[Directions for this task] Only one stretch of the data below is wanted: the lines from the one with "Open the view settings gear icon" through the one with "You are a computer-use agent. The image size is (377, 267).", repeated exactly.

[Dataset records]
※

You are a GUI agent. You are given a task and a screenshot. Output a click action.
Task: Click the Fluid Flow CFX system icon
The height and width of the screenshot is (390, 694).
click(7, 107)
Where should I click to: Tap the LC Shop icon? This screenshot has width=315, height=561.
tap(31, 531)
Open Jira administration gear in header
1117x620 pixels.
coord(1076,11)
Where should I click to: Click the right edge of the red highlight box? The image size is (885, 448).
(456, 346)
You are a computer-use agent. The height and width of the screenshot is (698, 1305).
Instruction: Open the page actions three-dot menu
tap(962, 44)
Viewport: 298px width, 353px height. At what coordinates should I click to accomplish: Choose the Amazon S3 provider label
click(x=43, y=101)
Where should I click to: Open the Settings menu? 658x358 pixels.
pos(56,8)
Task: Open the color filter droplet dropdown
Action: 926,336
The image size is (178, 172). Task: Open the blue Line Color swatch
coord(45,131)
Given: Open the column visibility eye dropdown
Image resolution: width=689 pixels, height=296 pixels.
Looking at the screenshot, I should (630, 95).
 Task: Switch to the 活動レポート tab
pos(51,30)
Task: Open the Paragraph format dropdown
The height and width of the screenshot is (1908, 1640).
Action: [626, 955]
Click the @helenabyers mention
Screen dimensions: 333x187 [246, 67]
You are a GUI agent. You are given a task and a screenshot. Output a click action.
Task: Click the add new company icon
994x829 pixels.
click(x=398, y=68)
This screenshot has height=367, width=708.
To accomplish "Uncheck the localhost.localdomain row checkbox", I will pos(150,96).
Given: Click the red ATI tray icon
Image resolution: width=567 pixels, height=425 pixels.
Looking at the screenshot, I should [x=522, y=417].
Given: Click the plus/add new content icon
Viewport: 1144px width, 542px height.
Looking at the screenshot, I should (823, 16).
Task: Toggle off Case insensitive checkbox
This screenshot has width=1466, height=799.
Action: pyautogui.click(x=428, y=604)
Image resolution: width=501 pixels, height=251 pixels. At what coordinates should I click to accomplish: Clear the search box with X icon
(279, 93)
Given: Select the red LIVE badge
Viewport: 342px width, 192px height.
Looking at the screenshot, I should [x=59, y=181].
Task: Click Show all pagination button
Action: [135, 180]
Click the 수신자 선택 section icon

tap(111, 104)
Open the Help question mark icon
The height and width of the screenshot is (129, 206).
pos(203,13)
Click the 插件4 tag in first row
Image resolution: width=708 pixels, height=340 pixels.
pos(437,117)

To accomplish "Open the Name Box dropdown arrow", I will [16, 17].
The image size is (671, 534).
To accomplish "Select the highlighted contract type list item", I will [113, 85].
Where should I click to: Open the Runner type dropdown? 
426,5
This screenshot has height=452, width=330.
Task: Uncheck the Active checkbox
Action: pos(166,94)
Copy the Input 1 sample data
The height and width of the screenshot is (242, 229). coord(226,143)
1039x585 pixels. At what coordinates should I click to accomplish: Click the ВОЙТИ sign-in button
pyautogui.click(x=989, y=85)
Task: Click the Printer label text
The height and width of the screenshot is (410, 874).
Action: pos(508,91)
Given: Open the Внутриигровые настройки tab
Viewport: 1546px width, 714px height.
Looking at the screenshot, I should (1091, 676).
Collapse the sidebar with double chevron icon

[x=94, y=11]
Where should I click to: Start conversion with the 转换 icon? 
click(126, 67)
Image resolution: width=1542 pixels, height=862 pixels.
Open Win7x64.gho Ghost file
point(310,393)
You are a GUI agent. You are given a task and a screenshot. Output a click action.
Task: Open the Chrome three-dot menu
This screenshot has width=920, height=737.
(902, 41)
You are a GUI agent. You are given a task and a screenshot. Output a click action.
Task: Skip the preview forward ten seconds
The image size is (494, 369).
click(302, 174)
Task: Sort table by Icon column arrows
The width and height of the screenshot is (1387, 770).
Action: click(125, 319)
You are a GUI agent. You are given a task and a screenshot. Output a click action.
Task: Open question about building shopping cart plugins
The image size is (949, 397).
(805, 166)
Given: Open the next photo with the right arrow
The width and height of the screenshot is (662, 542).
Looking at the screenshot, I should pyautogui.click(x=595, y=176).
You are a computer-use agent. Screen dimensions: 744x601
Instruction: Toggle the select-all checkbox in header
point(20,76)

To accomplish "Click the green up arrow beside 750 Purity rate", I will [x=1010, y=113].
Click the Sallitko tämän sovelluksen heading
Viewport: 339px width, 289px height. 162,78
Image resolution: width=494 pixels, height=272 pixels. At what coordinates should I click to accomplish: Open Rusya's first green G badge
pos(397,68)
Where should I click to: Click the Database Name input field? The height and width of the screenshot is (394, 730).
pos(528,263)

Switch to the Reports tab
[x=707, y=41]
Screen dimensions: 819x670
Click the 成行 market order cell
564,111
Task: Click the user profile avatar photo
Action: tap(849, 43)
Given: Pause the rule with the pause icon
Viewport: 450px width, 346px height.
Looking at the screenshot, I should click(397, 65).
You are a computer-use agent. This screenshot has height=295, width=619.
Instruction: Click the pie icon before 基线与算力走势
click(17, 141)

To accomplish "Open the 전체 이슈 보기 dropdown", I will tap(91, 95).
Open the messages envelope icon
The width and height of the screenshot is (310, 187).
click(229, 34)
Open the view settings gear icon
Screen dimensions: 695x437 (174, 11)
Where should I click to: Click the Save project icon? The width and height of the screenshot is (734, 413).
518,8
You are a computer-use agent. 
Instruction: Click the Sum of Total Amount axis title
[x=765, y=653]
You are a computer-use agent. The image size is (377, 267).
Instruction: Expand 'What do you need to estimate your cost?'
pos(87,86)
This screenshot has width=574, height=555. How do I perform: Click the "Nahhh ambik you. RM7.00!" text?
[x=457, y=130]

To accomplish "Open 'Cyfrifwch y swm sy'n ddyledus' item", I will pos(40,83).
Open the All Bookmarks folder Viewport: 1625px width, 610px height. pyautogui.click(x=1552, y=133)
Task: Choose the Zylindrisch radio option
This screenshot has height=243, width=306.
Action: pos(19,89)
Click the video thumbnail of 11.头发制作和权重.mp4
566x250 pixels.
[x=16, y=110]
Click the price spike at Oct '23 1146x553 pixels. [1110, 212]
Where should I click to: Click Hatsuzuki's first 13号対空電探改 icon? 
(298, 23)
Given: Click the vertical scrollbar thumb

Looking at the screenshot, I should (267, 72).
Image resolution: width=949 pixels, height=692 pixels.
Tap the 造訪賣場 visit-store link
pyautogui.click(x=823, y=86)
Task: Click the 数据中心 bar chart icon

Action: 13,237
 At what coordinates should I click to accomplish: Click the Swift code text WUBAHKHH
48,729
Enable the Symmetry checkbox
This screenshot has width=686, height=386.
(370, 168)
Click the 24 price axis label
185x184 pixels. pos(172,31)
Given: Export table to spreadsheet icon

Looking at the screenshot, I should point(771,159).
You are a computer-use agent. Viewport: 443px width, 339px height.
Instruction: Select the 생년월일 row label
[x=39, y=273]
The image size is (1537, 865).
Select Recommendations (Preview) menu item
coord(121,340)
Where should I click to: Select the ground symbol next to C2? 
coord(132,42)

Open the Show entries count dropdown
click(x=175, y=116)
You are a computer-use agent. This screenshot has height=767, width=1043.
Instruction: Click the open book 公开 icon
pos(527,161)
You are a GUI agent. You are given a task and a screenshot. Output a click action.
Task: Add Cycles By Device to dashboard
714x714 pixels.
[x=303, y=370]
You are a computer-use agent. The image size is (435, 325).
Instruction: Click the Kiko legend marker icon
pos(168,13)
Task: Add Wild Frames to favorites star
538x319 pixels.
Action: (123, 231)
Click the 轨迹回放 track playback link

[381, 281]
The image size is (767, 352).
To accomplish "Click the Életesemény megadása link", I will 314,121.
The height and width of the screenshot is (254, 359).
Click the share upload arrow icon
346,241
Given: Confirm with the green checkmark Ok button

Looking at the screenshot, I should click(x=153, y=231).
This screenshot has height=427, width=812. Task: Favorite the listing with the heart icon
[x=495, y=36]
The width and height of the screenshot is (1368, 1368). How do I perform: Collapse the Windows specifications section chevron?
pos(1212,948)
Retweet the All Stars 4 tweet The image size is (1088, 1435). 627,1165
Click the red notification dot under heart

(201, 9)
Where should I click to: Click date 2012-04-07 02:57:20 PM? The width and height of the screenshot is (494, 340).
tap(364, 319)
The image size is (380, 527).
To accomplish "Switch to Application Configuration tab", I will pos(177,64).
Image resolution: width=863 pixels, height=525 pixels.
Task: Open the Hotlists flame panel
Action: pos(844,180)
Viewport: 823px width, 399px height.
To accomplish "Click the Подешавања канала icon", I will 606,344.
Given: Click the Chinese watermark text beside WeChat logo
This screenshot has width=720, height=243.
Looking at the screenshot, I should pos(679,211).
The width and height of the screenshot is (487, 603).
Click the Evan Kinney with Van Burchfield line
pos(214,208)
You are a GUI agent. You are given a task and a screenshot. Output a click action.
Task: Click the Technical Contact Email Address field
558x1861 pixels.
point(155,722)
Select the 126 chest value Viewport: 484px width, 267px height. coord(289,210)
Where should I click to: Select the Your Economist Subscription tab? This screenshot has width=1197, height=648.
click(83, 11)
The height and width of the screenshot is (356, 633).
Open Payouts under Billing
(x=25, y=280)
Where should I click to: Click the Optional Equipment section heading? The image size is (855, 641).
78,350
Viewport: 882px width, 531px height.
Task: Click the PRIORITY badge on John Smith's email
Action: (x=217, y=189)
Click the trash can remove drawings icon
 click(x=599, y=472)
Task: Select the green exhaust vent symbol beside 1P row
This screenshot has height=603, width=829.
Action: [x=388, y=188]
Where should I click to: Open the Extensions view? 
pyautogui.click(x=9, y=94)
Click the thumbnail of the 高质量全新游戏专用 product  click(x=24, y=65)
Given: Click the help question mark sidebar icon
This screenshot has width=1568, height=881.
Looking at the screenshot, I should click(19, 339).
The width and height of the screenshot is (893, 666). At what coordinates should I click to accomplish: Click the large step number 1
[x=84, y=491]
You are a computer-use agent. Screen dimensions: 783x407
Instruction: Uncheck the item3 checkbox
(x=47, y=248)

※

[Reply to the exercise]
Open the view settings gear icon
Screen dimensions: 695x437 (174, 11)
Where should I click to: Click the Save project icon? The width and height of the screenshot is (734, 413).
518,8
You are a computer-use agent. 
Instruction: Click the Sum of Total Amount axis title
[x=765, y=653]
You are a computer-use agent. The image size is (377, 267).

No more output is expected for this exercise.